El Gobierno establece el precio libre para los libros de texto

Las pequeñas librerías llevaban tiempo luchando para acabar con el descuento libre, que aplicaban extensamente los grandes almacenes – hasta el tope del 25 por ciento afrontando incluso cero margen de beneficio.

Los libreros han denunciado siempre esta práctica como desleal, ya que las grandes superficies, donde el libro no es el objeto principal de su negocio, la utilizaban como reclamo para atraer más clientes que luego compraban otros artículos.

"Se establece el precio libre para los libros de texto en el deseo de abaratar costes para las familias y ayudar a la red de librerías del país", dijo la ministra de Cultura, Carmen Calvo, en la rueda de prensa posterior a la reunión semanal de los ministros.

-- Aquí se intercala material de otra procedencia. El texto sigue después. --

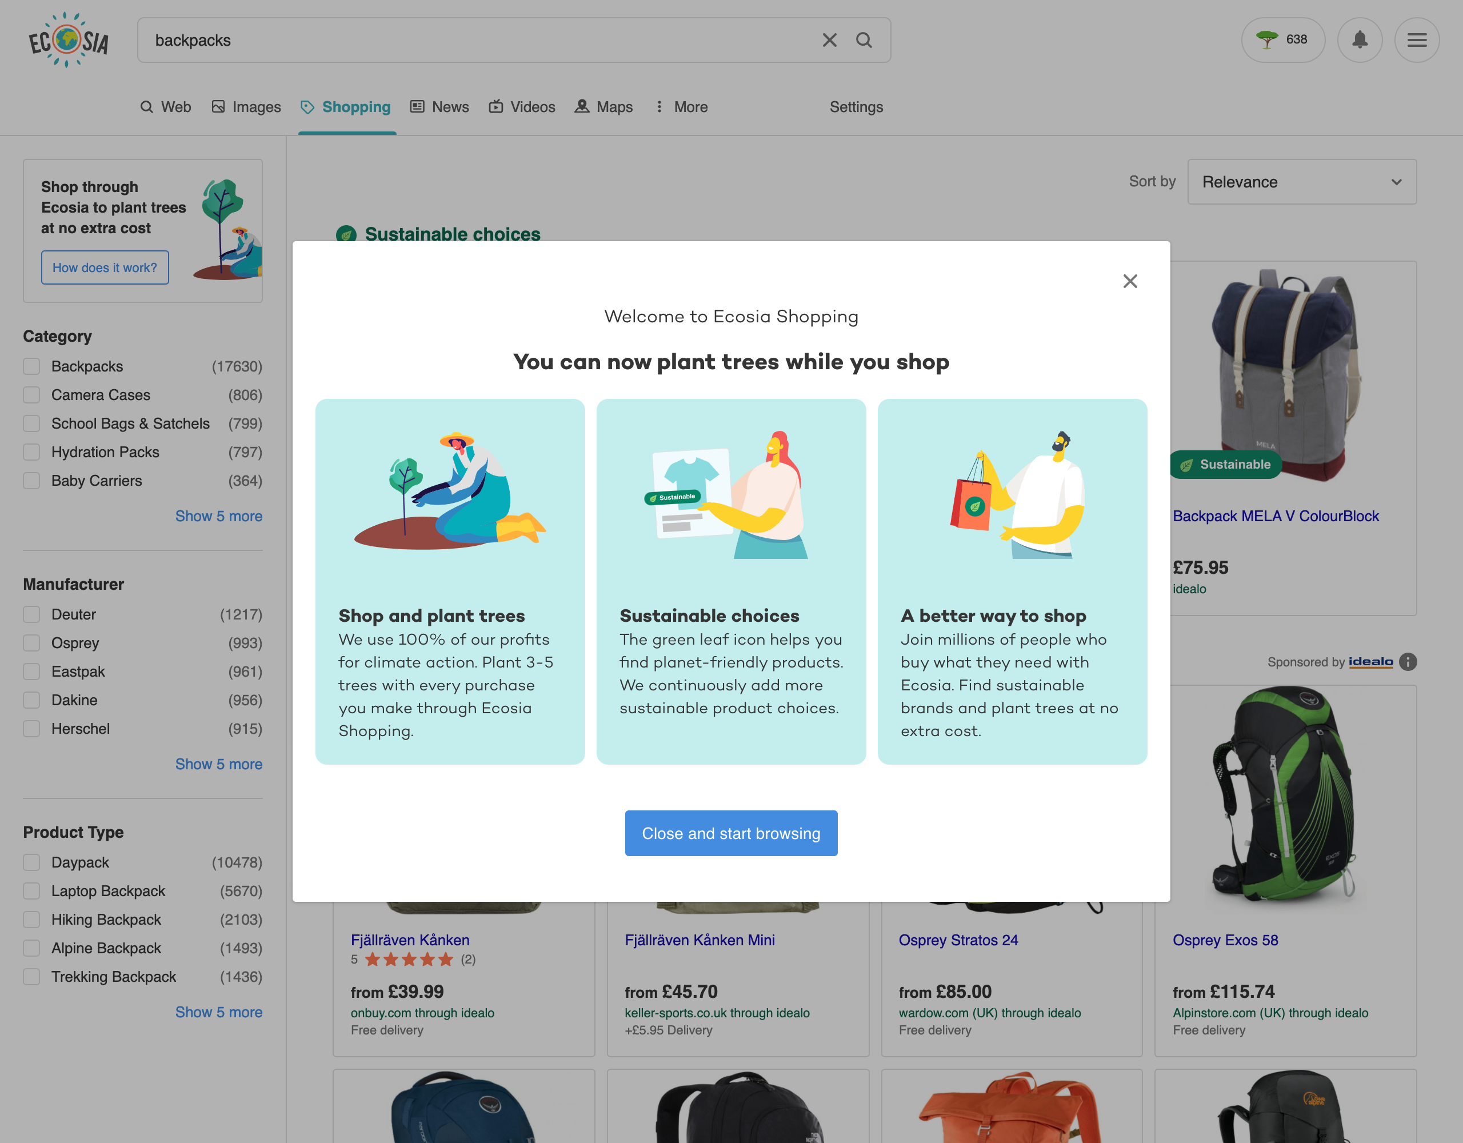Click the search magnifier icon
Screen dimensions: 1463x1143
click(863, 41)
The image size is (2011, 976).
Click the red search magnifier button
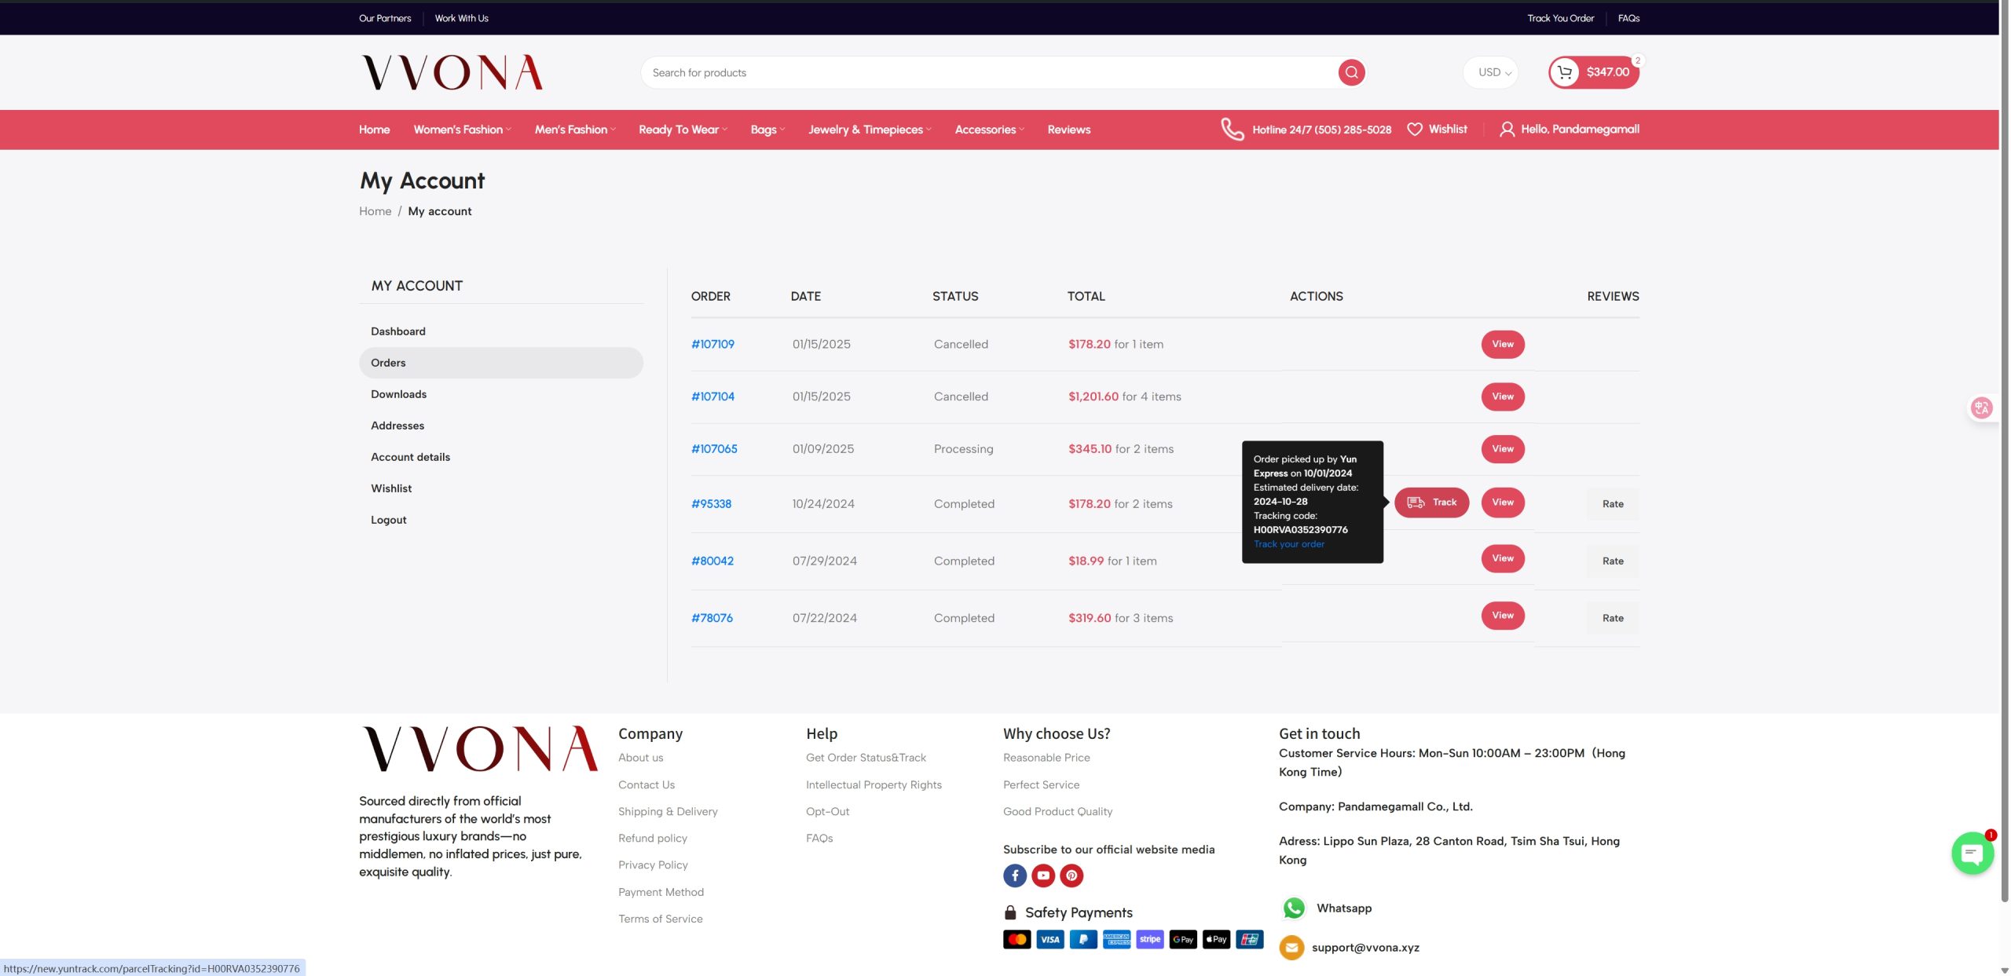[1351, 72]
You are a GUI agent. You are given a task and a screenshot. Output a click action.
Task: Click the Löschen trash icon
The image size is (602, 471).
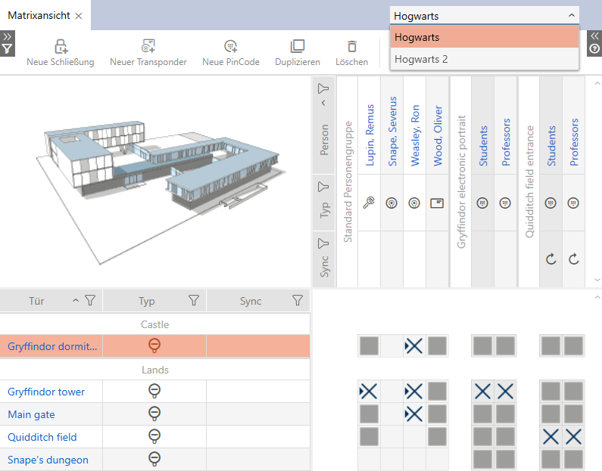(351, 47)
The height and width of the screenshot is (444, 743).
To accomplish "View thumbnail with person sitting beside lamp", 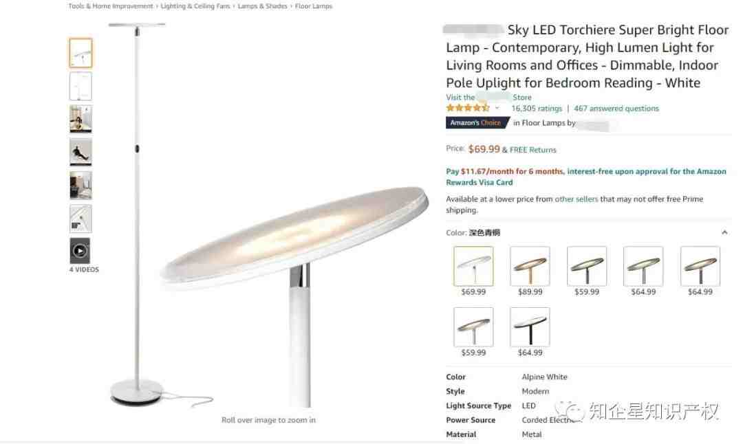I will pos(80,120).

La ministra dijo que esta única modificación del anteproyecto se ha hecho a petición de los editores y libreros, que consideran que con el precio libre defienden mejor su negocio hasta que llegue la total gratuidad de los textos escolares, algo que ya aplican algunas comunidades autónomas y terminará implantado en todo el territorio nacional.

MAL MENOR

"El mal menor es aceptar que las reglas del juego sean iguales para todos, y en ese sentido hemos pedido que los precios de los libros de texto entre en precio libre para que al menos la red librera independiente pueda competir con las grandes superficies en igualdad de condiciones", dijo Fernando Valverde, presidente de la Confederación Española de Gremios y Asociaciones de Libreros (CEGAL) a TVE.

En España existen más de 5.000 librerías y especialmente en los pueblos y pequeñas ciudades se beneficiarán de la introducción del precio libre en los libros de texto.

Para el resto de los libros se consolida el precio fijo, por considerarse el sistema más eficaz para asegurar la diversidad cultural y proteger la red de librerías.

La Ley de la Lectura, el Libro y de las Bibliotecas, que sustituirá la preconstitucional ley del libro de 1975 – donde no se contemplaban las pujantes nuevas tecnologías – prevé una inversión de 431 millones de euros en ocho años, con los que se modernizará la red pública de bibliotecas y se promocionará más a los autores españoles.

Con la nueva norma el libro deja de articularse sobre el formato tradicional, impreso, y en el fomento de la lectura y la cultura – objetivo último de la ley – entra con fuerza la nueva realidad tecnológica, incluido el libro electrónico.

Finalmente, se creará el Observatorio de la Lectura y del Libro, que estudiará y analizará la situación real del sector y de los hábitos lectores para mejorarlos.